• **Requirement**:
Your output must be the lines below from the line containing "The height and" to the line containing "Viewport: 416px width, 378px height.", both lines included, reproduced exactly and without pictures.
--- Supplied data Enclosed Below ---
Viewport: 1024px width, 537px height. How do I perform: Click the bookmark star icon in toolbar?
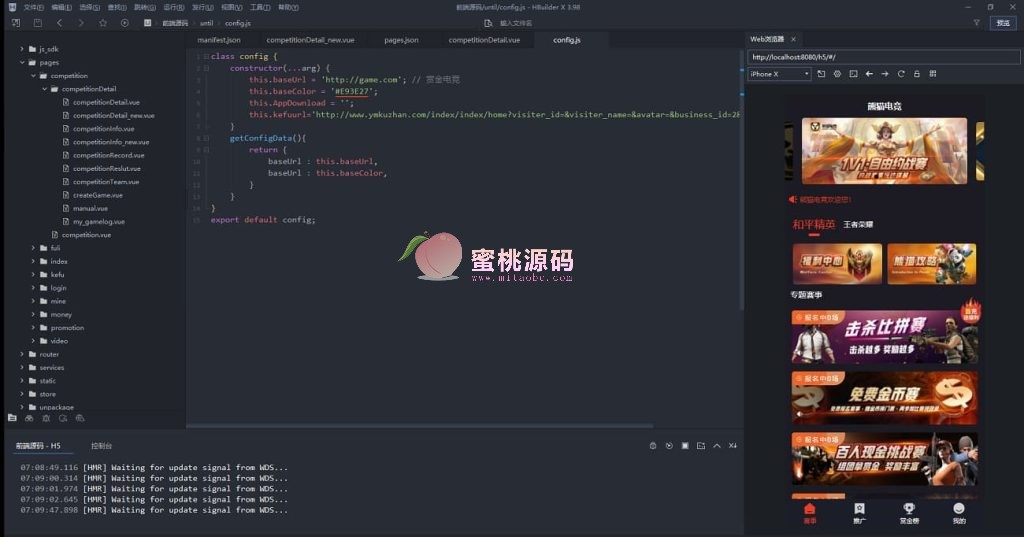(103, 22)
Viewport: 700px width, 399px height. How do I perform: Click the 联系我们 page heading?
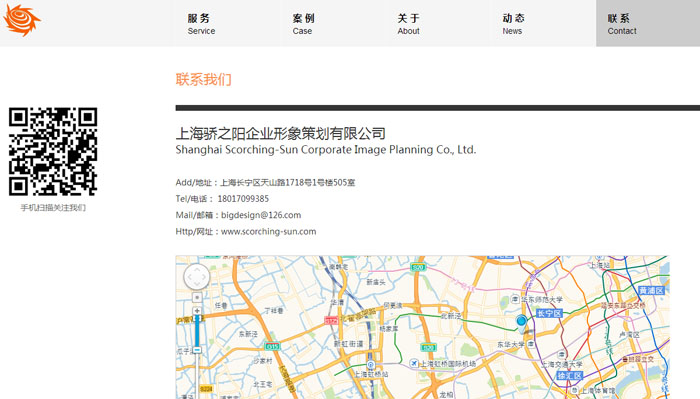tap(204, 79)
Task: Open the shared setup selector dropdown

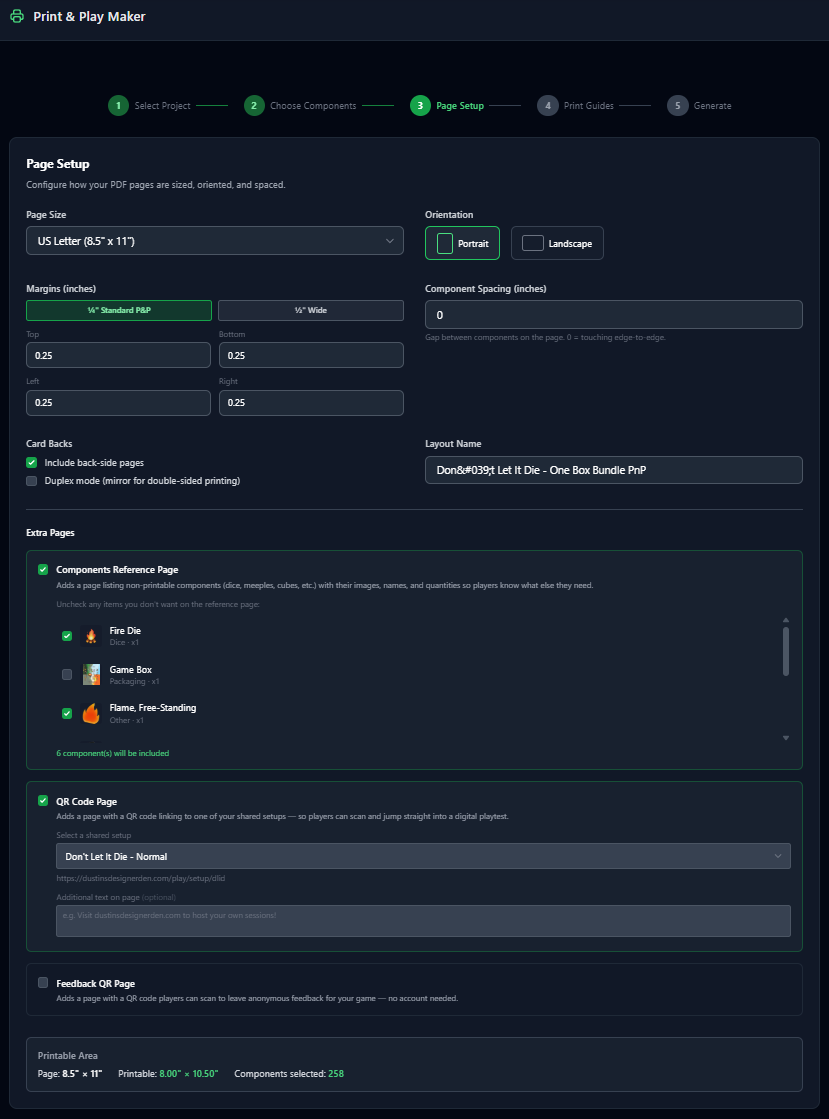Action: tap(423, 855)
--- End of Enclosed Supplied data ---
--- Supplied data Enclosed Below ---
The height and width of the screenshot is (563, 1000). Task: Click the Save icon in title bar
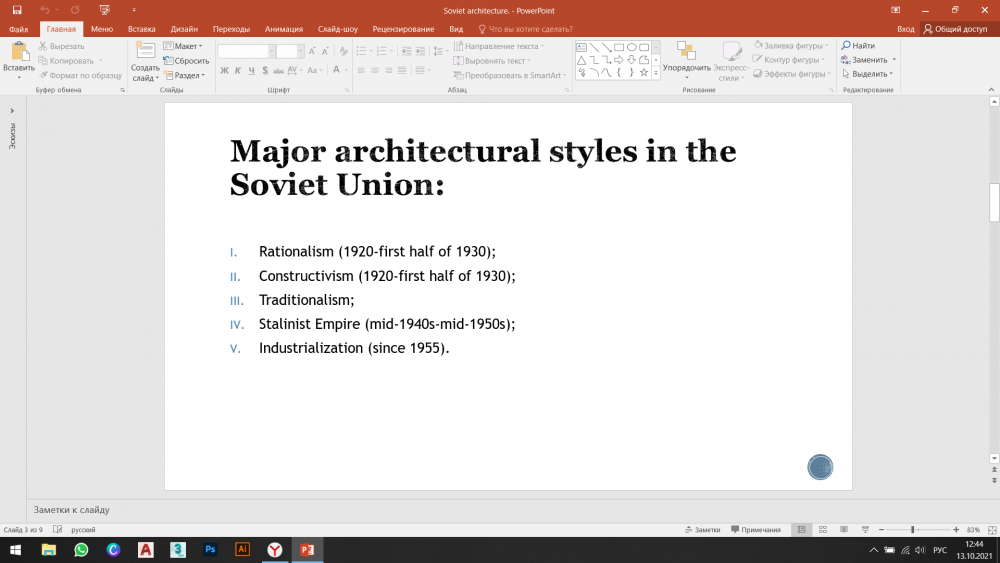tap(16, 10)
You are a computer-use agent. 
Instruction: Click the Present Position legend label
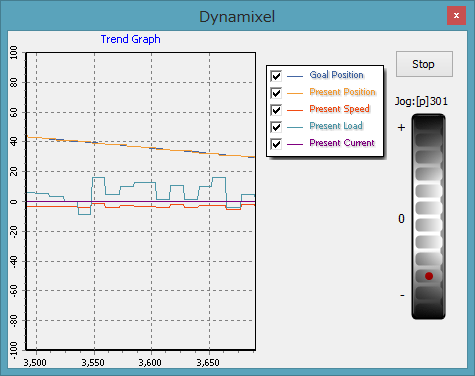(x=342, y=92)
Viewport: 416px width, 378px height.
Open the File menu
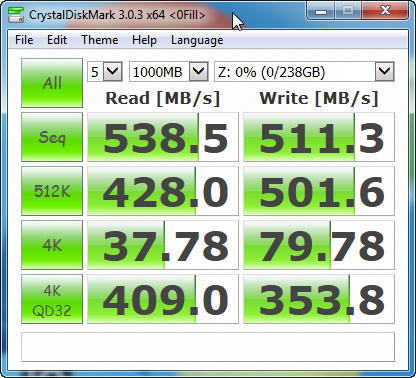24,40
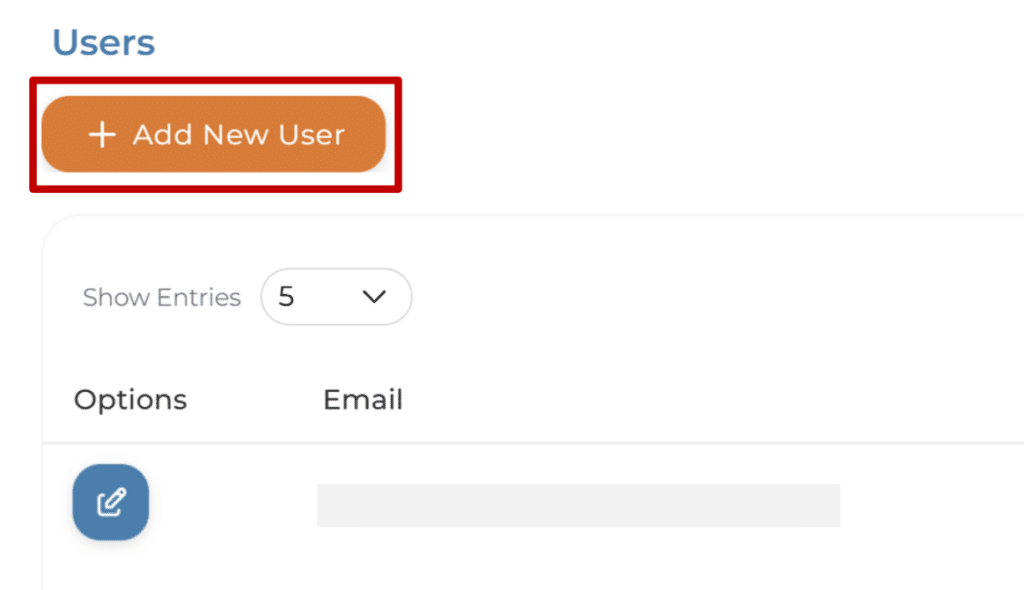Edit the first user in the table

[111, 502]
--- End of Enclosed Supplied data ---
• **Solved exercise**:
The height and width of the screenshot is (563, 1000). Task: Click the Save icon in title bar
tap(16, 10)
You are a computer-use agent. 
Instruction: Click the Present Position legend label
(x=342, y=92)
Viewport: 416px width, 378px height.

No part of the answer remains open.